Task details:
Work out how many lines in the material below hold "Switch", then give only that number.
┄┄┄┄┄┄┄┄┄┄┄┄┄┄┄┄┄┄┄┄
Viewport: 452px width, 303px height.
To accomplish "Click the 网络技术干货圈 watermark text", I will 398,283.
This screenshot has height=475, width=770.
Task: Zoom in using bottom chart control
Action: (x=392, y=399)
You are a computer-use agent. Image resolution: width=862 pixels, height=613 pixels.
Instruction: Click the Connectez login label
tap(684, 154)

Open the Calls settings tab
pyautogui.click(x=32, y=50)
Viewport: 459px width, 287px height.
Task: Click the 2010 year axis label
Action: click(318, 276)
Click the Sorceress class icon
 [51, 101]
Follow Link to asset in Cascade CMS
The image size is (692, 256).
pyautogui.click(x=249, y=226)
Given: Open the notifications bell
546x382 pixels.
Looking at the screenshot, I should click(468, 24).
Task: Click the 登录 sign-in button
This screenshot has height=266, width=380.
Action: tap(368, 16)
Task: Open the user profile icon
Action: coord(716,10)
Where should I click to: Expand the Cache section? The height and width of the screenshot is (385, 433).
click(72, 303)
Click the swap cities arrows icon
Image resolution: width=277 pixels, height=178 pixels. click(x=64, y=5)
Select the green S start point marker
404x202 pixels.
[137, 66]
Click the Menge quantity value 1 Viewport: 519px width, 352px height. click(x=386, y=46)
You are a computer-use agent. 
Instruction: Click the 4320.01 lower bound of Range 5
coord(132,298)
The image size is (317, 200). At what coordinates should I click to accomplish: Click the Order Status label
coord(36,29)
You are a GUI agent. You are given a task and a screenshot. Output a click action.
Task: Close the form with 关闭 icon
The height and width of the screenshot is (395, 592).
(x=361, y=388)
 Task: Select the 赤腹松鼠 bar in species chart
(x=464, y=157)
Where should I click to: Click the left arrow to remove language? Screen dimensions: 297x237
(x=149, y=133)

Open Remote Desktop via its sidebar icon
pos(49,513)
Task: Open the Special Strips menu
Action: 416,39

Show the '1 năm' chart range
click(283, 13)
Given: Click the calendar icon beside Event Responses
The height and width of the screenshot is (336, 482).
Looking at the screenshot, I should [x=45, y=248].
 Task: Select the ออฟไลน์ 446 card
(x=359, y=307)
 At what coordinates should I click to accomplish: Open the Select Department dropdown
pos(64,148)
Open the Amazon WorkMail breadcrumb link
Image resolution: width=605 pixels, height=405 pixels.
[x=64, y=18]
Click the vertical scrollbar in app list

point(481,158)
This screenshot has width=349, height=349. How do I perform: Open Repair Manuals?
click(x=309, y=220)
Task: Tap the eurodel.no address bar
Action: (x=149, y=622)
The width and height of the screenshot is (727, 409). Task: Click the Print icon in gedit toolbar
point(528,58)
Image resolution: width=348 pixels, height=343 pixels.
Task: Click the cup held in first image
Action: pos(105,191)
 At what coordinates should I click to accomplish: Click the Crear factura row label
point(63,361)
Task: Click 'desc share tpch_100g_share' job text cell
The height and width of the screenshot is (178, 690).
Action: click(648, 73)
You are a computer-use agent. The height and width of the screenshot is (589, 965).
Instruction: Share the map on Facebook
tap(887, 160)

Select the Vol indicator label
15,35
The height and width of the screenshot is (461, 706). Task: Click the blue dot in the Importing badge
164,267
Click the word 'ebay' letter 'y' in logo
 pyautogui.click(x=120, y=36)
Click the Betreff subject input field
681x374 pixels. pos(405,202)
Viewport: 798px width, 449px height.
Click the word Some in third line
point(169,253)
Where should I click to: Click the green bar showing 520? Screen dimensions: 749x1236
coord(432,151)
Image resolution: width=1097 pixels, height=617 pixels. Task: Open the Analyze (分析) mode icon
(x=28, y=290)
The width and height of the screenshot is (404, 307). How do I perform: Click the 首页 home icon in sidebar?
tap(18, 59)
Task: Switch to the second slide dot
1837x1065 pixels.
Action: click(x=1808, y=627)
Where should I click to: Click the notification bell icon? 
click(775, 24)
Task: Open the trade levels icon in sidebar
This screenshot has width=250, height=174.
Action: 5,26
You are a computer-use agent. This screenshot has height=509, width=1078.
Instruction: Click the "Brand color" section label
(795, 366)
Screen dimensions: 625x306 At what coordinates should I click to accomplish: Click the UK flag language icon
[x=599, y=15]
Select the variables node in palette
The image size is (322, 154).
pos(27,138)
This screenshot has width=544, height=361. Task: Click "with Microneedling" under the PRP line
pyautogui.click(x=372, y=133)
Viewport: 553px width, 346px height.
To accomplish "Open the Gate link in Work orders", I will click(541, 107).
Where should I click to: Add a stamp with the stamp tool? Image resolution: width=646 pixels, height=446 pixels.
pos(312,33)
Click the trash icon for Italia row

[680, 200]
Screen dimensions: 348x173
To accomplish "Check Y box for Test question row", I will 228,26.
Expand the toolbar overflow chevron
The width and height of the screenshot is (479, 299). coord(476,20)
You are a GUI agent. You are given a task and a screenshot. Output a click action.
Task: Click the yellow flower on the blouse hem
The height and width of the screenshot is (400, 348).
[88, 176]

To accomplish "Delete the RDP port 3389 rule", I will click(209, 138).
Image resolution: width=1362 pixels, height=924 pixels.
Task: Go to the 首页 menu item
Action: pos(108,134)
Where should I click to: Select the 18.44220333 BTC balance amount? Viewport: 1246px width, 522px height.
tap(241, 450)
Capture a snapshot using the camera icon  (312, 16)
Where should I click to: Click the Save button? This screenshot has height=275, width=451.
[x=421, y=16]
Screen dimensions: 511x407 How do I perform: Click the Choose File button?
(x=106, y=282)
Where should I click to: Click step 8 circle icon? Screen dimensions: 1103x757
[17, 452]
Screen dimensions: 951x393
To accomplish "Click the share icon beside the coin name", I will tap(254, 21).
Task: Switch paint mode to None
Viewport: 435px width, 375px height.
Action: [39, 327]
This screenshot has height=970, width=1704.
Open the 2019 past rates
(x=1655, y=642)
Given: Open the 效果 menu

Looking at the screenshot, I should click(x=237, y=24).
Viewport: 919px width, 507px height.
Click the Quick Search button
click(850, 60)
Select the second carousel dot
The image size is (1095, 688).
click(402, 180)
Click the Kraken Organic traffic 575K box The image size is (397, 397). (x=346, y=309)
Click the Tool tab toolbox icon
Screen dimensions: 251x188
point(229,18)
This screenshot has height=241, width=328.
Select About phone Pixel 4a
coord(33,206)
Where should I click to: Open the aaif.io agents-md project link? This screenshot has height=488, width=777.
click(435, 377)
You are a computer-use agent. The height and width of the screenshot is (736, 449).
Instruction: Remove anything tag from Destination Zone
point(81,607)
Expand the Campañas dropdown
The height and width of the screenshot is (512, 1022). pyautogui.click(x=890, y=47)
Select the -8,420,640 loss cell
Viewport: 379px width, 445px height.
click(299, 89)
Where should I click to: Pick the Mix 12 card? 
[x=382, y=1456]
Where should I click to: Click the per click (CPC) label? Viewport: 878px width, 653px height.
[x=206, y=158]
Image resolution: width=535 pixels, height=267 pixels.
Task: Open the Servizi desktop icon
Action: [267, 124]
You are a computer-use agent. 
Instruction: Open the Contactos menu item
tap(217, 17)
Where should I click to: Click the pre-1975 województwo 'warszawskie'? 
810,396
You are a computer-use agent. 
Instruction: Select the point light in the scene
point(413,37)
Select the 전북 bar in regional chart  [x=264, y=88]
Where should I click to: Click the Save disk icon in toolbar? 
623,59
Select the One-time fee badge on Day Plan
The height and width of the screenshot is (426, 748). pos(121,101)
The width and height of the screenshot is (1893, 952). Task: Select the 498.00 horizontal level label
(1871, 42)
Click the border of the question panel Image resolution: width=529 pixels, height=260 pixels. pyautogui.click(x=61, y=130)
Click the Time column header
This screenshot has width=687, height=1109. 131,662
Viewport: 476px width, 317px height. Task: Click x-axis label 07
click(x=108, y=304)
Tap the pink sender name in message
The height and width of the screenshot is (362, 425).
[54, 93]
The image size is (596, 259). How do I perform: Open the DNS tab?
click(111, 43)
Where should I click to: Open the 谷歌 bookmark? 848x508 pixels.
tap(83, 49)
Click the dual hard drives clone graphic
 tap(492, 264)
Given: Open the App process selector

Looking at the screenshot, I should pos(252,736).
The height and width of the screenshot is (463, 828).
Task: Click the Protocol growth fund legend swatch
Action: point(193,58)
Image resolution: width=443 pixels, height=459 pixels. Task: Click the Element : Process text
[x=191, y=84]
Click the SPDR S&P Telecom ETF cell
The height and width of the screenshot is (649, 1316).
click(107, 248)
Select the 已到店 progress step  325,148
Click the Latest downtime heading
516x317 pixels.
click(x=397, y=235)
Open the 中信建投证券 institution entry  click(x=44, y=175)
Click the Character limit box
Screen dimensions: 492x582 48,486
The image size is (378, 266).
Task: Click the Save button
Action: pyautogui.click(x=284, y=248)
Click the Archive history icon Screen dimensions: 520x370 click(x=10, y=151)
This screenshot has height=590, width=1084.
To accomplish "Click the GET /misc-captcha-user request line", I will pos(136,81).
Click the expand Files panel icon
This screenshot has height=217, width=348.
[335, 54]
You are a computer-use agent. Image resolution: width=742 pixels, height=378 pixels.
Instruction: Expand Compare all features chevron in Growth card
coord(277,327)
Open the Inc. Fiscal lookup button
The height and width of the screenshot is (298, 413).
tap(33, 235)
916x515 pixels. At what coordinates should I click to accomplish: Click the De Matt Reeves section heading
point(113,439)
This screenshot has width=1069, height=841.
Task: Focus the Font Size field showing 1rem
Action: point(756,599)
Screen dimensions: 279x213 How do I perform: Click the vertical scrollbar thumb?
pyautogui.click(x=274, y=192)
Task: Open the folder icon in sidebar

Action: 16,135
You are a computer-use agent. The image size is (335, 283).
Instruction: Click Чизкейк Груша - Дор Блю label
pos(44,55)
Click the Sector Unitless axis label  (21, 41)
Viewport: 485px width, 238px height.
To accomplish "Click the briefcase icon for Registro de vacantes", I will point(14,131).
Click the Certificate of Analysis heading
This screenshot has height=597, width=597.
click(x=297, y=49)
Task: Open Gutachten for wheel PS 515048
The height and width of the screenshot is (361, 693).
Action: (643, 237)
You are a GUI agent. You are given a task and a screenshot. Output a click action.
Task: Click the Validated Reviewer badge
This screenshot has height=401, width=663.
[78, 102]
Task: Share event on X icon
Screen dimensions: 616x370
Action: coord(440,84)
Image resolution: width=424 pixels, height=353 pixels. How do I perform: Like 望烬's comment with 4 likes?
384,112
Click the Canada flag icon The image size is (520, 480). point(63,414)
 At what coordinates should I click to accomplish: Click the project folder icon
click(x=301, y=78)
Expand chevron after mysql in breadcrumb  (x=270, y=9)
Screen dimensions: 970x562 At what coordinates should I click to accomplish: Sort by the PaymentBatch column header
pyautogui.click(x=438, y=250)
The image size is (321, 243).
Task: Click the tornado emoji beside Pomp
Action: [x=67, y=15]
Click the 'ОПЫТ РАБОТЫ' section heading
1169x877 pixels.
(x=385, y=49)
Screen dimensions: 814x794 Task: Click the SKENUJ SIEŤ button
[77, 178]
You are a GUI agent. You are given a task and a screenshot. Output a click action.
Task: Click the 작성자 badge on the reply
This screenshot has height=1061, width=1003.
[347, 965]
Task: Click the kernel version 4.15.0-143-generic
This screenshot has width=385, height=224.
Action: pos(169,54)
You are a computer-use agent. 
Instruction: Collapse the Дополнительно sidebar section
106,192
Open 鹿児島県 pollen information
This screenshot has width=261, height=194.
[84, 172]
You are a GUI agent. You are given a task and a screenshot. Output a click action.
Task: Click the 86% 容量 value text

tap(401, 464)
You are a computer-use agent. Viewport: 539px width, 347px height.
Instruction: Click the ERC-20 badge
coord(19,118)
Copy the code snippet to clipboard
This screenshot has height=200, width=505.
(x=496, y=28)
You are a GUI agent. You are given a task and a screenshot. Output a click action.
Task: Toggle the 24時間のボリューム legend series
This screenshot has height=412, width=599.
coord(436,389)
┄┄┄┄┄┄┄┄┄┄┄┄┄┄┄┄┄┄┄┄
Answer space:
2